» **SOURCE PASSAGE**:
════════════════════

Debezium yugabyte connector captures the changes from all the tables in YugabyteDB and publishes the events to different topics in Kafka. Parseable sink connectors consumes the events from each of the topics and send them to different streams in Parseable.
sudo wget https://raw.githubusercontent.com/parseablehq/blog-samples/main/cdc-pipeline-yugabyte-kafka/debezium-connector-yugabyte-orders.json \
https://raw.githubusercontent.com/parseablehq/blog-samples/main/cdc-pipeline-yugabyte-kafka/debezium-connector-yugabyte-products.json \
https://raw.githubusercontent.com/parseablehq/blog-samples/main/cdc-pipeline-yugabyte-kafka/debezium-connector-yugabyte-users.json \
https://raw.githubusercontent.com/parseablehq/blog-samples/main/cdc-pipeline-yugabyte-kafka/debezium-connector-yugabyte-reviews.json \
https://raw.githubusercontent.com/parseablehq/blog-samples/main/cdc-pipeline-yugabyte-kafka/parseable-connector-orders.json \
https://raw.githubusercontent.com/parseablehq/blog-samples/main/cdc-pipeline-yugabyte-kafka/parseable-connector-products.json \
https://raw.githubusercontent.com/parseablehq/blog-samples/main/cdc-pipeline-yugabyte-kafka/parseable-connector-users.json \
https://raw.githubusercontent.com/parseablehq/blog-samples/main/cdc-pipeline-yugabyte-kafka/parseable-connector-reviews.json
You need to replace the ip address present in the properties database.hostname
and database.master.addresses
in all the debezium connector json files with the ip address captured above when you executed bin/yugabyted status
command in the yugabyte shell. You also need to replace the cdc stream id present in the property database.streamid
in all the debezium connector json files with the stream id captured when you executed yb-admin --master_addresses <ip-address>:7100 list_change_data_streams
command in the yugabyte shell.
Then, you can run the below commands to create the source and sink connectors in kafka-connect.
curl -X POST http://localhost:8083/connectors \
-H "Content-Type: application/json" \
-d @debezium-connector-yugabyte-orders.json
curl -X POST http://localhost:8083/connectors \
-H "Content-Type: application/json" \
-d @debezium-connector-yugabyte-products.json
curl -X POST http://localhost:8083/connectors \
-H "Content-Type: application/json" \
-d @debezium-connector-yugabyte-users.json
curl -X POST http://localhost:8083/connectors \
-H "Content-Type: application/json" \
-d @debezium-connector-yugabyte-reviews.json
curl -X POST http://localhost:8083/connectors \
-H "Content-Type: application/json" \
-d @parseable-connector-orders.json
curl -X POST http://localhost:8083/connectors \
-H "Content-Type: application/json" \
-d @parseable-connector-products.json
curl -X POST http://localhost:8083/connectors \
-H "Content-Type: application/json" \
-d @parseable-connector-users.json
curl -X POST http://localhost:8083/connectors \
-H "Content-Type: application/json" \
-d @parseable-connector-reviews.json
Run below commands to list the connectors and verify if all connectors are setup successfully
curl -X GET http://localhost:8083/connectors
curl -s http://localhost:8083/connectors/ybconnector1/status | jq .

════════════════════

» **AIM**: Rewrite the CDC pipeline setup text from "Debezium yugabyte connector" up to and including "streams in Parseable.", renaming "topics" to "channels".

» **PROVIDED MATERIAL**:
════════════════════

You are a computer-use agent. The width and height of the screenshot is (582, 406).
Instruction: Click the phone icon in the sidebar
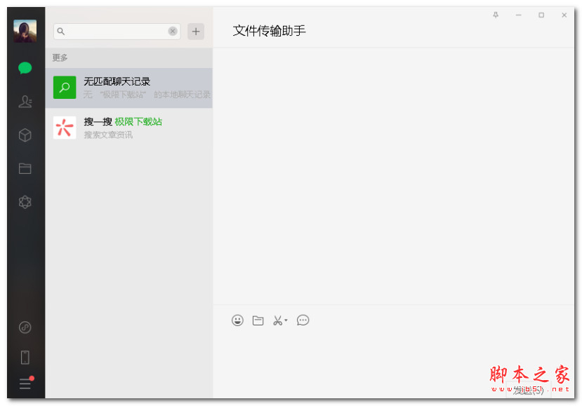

════════════════════

» **TASK RESPONSE**:
Debezium yugabyte connector captures the changes from all the tables in YugabyteDB and publishes the events to different channels in Kafka. Parseable sink connectors consumes the events from each of the channels and send them to different streams in Parseable.